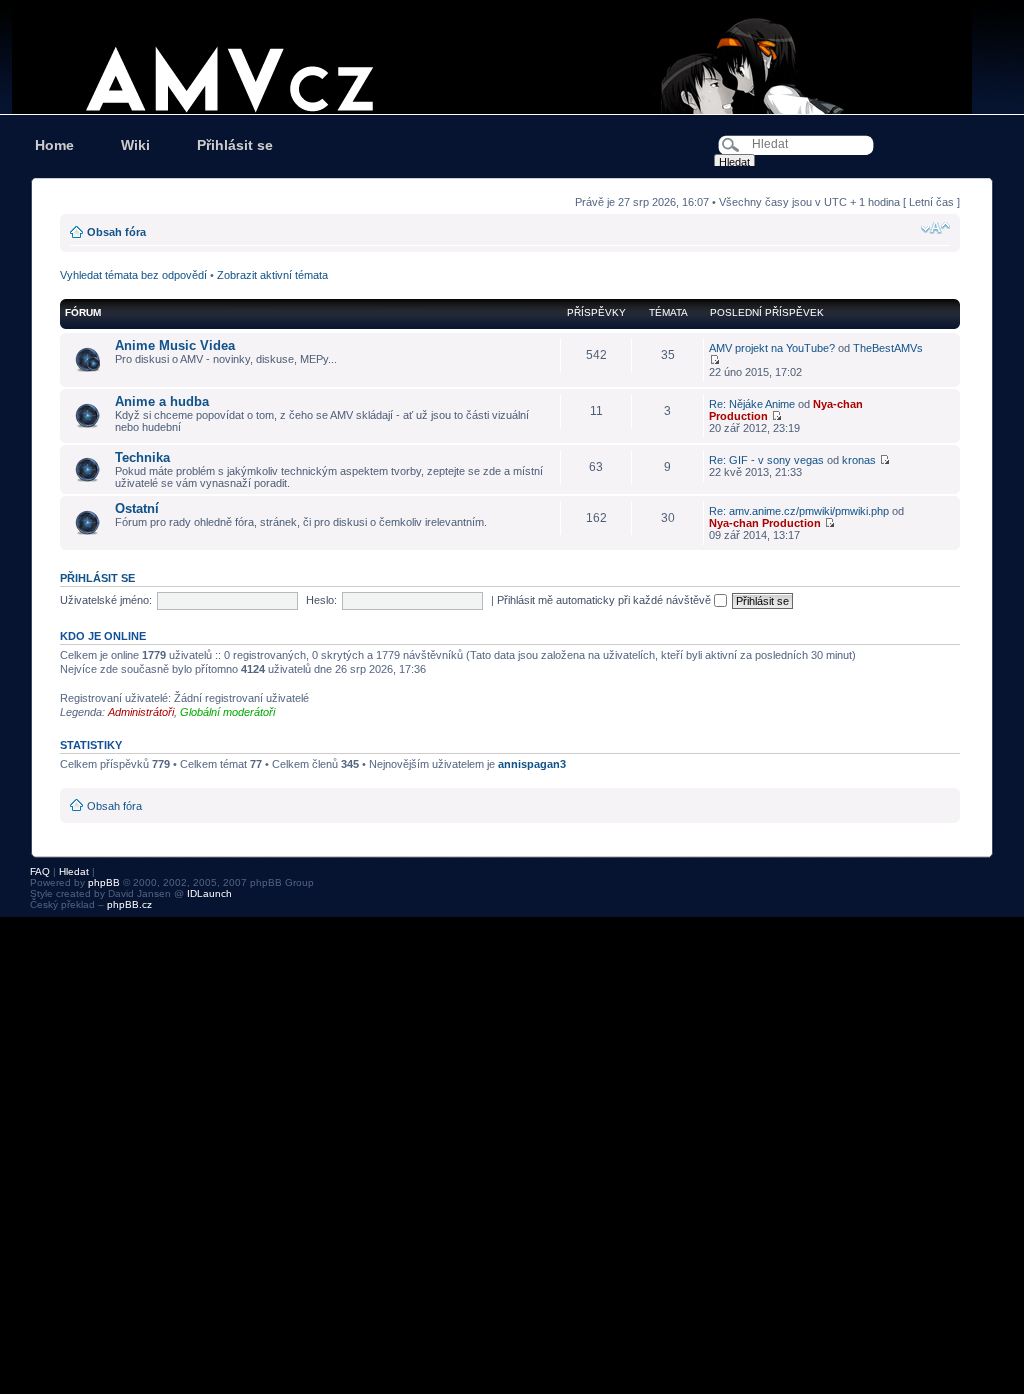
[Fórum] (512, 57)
--
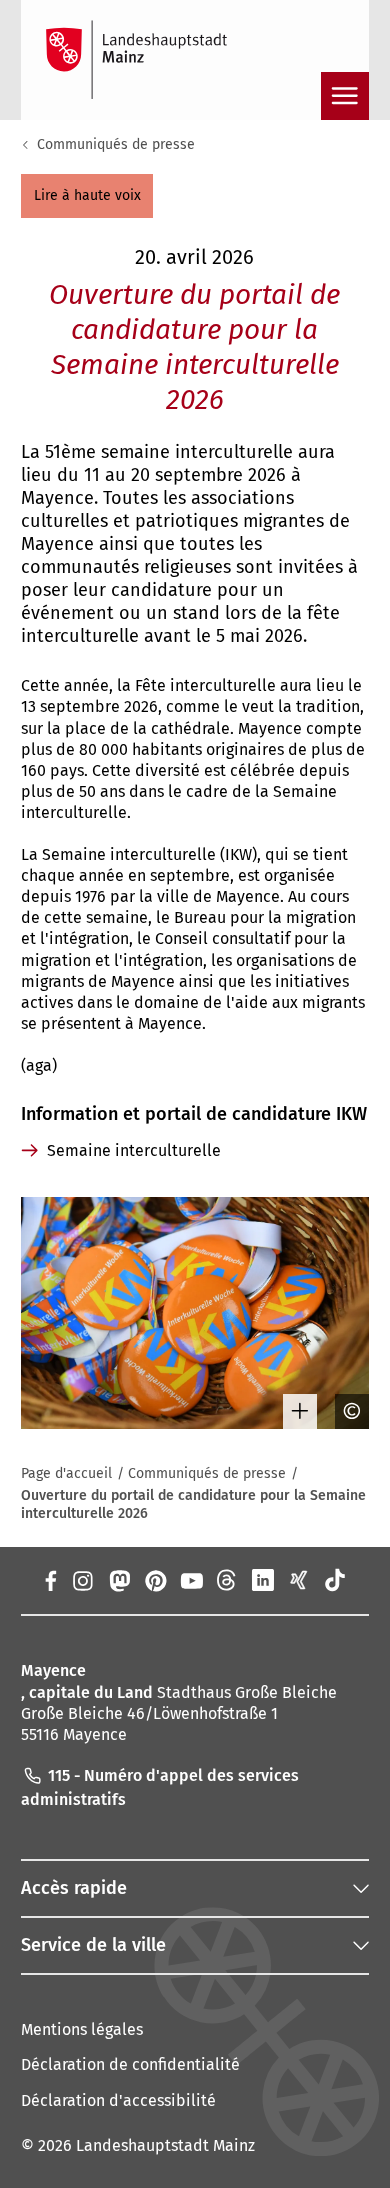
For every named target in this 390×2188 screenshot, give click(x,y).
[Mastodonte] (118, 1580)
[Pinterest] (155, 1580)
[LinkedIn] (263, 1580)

» **WHAT YOU ARE ASKED TO DO**
In the listing above, locate the line with "For every named" and the line with "[LinkedIn] (263, 1580)", then extract exactly those lines and every line between them, and nothing more.

» **ANSWER FOR THIS EXERCISE**
For every named target in this 390×2188 screenshot, give click(x,y).
[Mastodonte] (118, 1580)
[Pinterest] (155, 1580)
[LinkedIn] (263, 1580)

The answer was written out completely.